Santina Amato is an Australian artist, with Italian roots, living in Chicago. Her recent residency at Crosstown Arts in Memphis, Tennessee, allowed her to orchestrate the largest performance piece of her artistic career. With a background in painting and sculpting, the adoption of dough as a medium was an organic progression born from the maternal tradition of caring for family through domestic responsibilities. She shares a memory of her mother placing a bowl of dough under her bed covers and telling young Amato that it is “sleeping,” and to be very quiet as it rises. Comfort, warmth, and fellowship that unfold in the kitchen during a ritual historically shared between women is expanded upon as Amato removes the oven from the narrative. Her work explores the physicality of making dough and the intimacy forged through process over product. In the same way her mother shared the process with her, Amato shares the process with her audience as a way to continue the tradition.

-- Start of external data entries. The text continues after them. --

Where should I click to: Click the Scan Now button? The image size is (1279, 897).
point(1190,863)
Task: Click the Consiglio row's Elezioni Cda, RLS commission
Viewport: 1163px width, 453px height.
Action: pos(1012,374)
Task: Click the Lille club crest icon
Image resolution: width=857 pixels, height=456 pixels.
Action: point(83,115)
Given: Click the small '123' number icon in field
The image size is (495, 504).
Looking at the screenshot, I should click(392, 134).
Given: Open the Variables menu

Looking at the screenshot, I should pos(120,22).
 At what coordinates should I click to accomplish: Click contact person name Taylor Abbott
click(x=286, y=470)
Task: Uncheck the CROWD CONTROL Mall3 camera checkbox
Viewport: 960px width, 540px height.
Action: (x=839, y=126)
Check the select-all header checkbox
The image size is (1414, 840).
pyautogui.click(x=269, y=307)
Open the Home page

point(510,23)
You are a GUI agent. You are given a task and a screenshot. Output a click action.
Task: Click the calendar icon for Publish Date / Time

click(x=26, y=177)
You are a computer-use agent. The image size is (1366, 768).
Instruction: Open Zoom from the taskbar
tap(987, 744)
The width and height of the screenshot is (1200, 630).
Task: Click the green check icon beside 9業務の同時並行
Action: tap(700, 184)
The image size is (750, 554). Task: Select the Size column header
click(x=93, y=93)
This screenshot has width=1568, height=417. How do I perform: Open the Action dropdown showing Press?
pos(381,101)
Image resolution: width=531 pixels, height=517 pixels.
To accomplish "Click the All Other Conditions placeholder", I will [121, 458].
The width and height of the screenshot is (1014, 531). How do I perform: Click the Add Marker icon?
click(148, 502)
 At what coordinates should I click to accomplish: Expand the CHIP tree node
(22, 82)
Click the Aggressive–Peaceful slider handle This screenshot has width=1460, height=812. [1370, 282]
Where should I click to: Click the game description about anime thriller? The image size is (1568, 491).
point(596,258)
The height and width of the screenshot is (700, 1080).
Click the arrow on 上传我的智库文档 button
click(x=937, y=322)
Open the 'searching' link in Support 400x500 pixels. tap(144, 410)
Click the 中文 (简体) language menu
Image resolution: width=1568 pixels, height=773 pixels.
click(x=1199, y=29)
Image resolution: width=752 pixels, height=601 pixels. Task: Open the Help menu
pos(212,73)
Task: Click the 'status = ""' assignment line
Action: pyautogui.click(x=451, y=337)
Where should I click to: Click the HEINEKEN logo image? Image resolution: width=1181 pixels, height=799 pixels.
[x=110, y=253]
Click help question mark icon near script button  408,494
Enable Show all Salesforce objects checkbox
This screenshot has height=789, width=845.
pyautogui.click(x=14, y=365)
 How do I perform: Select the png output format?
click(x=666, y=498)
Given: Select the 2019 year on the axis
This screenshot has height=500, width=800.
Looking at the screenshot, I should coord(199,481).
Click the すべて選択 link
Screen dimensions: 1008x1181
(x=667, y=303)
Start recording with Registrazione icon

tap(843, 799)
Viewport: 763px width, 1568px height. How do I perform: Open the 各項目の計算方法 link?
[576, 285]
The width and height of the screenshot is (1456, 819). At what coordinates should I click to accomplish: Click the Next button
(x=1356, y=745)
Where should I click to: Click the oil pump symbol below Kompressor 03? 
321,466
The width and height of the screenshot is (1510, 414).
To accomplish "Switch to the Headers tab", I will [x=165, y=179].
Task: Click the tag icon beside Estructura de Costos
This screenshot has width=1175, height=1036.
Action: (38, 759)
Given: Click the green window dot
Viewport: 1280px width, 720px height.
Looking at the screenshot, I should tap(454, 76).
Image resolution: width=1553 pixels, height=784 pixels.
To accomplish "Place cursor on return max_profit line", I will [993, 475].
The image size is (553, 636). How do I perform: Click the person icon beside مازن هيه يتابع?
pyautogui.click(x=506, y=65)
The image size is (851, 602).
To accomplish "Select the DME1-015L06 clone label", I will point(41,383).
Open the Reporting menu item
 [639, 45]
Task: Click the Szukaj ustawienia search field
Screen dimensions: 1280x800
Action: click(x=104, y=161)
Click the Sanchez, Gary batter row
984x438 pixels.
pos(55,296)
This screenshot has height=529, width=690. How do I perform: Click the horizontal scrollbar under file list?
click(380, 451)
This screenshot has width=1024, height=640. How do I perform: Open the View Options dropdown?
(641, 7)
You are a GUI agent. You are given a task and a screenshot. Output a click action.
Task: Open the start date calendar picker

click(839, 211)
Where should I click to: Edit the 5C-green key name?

Amato guides eleven women from the local community to push and pull the flour as it tries to escape in the air and across the floor. Grunting, panting, and sweating their way through the incorporation of ingredients to form a sticky carpet, each woman then takes her turn to walk the periphery. The dough grabs her feet, pulling her body back to earth with each step. She grasps another woman’s hand to steady herself, until several hands have to pull her through an oppositional force. They wear red because it is the color worn by Margaret Atwood’s handmaids; it is the color of pulsating interiority as described by Chris Krauss’s character in the television version of I Love Dick; it is the color of counter-opposition.


The women giggle and whisper words of encouragement meant only for each other. They collapse in the dough as it hugs their shoulders and waists, crawls through hair, between legs, and covers ears as they sink into solidarity with one another. The dough continues to rise as the blush dissipates from cheeks, and the sound of breath begins to slow. Afterwards one participant describes that, “kneading and folding the dough was exhausting, making the moment of rest a tremendous, shared accomplishment.”


Santina Amato’s Dis-rupted performance occurred at Crosstown Art’s 430 Gallery in Memphis, Tennessee on December 4, 2018.